=== TRECHO SELECIONADO ===

Dia desses, rodando pelos canais da tevê, acabei parando num filme americano, desses de aventura. Estava já no meio, mas o que vi me despertou um certo interesse. A história girava em torno do seqüestro do Air Force One, o avião que transporta o presidente dos Estados Unidos e sua comitiva.
Sei lá como, o avião havia sido seqüestrado por terroristas, se não me engano, do Cazaquistão, ou de um desses fundões onde há guerrilhas constantes. Uma turminha da pesada, que exigia a incondicional libertação de um certo líder lá deles. Este, prisioneiro dos russos. Os americanos entram na história por causa das célebres ajudas militares que dão aos regimes chamados democráticos, para auxiliá-los no combate às suas encrencas domésticas.
A coisa vai andando feia dentro do avião. Mr. President, sua família e todos os seus puxa-sacos, estão em poder dos bad guys. O chefe dos terroristas, sujeito brabíssimo, um desses doidos ideológicos, dá porradas sem conta em Mr. President; cospe na cara dele, esbraveja exigindo raivosamente a imediata liberdade do seu líder.
Mr. President resiste estoicamente ao suplício. Mas, às tantas, mediante a ameaça de matarem sua filha, sem saída, cede. E, chateadíssimo por ter de pedir penico aos russos, liga para o Kremlin e solicita encarecidamente que libertem o tal general. Providências em marcha. Os terroristas exultam com o sucesso da empreitada, vibram por humilhar o homem mais poderoso do mundo. Mas não sabem o que os espera.

===

» PROBLEMA PROPOSTO A: Diga se cada afirmação concorda com o trecho sobre o filme do seqüestro do Air Force One, respondendo sim ou não e citando literalmente as palavras do trecho que decidem a questão: (i) o filme em que o narrador parou era brasileiro; (ii) os terroristas exigiam a libertação de um líder que estava preso pelos russos; (iii) o presidente cede diante da ameaça de matarem sua esposa.
O trecho e as entradas têm origens distintas.

=== LISTAGEM ===

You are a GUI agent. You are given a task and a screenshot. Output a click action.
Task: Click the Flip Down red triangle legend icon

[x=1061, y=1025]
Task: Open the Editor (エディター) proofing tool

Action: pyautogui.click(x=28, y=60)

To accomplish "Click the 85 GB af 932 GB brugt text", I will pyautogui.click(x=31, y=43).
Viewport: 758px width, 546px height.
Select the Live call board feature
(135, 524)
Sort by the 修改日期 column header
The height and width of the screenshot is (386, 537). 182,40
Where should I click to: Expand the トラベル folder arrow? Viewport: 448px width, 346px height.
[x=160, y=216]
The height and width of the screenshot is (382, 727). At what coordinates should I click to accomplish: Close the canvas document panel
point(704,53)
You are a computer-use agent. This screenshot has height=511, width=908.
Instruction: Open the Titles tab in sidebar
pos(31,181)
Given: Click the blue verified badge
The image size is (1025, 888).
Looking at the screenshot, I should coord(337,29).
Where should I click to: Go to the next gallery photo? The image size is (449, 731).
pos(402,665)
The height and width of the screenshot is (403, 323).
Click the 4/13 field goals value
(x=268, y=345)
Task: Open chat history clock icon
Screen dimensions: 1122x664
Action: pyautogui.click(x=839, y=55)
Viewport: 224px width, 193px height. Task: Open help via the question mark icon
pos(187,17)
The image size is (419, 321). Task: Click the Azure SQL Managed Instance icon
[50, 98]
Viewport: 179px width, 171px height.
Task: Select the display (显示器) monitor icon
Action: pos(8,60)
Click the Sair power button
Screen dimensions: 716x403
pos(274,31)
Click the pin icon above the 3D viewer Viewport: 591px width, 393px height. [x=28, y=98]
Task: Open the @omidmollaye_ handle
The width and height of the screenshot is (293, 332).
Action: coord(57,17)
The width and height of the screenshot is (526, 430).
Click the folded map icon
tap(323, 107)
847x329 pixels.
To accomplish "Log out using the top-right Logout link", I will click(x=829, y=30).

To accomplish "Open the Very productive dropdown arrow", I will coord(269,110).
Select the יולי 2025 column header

===

» PROBLEMA PROPOSTO B: Reproduza as linhas das entradas a partir da linha que contém "Given: Click the blue verified badge", seguindo até o fim das entradas, com ambas as pontas incluídas.

» RESULTADO DO EXERCÍCIO A:
(i) Não: "acabei parando num filme americano"
(ii) Sim: "exigia a incondicional libertação de um certo líder lá deles. Este, prisioneiro dos russos"
(iii) Não: "mediante a ameaça de matarem sua filha"

» RESULTADO DO EXERCÍCIO B:
Given: Click the blue verified badge
The image size is (1025, 888).
Looking at the screenshot, I should coord(337,29).
Where should I click to: Go to the next gallery photo? The image size is (449, 731).
pos(402,665)
The height and width of the screenshot is (403, 323).
Click the 4/13 field goals value
(x=268, y=345)
Task: Open chat history clock icon
Screen dimensions: 1122x664
Action: pyautogui.click(x=839, y=55)
Viewport: 224px width, 193px height. Task: Open help via the question mark icon
pos(187,17)
The image size is (419, 321). Task: Click the Azure SQL Managed Instance icon
[50, 98]
Viewport: 179px width, 171px height.
Task: Select the display (显示器) monitor icon
Action: pos(8,60)
Click the Sair power button
Screen dimensions: 716x403
pos(274,31)
Click the pin icon above the 3D viewer Viewport: 591px width, 393px height. [x=28, y=98]
Task: Open the @omidmollaye_ handle
The width and height of the screenshot is (293, 332).
Action: coord(57,17)
The width and height of the screenshot is (526, 430).
Click the folded map icon
tap(323, 107)
847x329 pixels.
To accomplish "Log out using the top-right Logout link", I will click(x=829, y=30).

To accomplish "Open the Very productive dropdown arrow", I will coord(269,110).
Select the יולי 2025 column header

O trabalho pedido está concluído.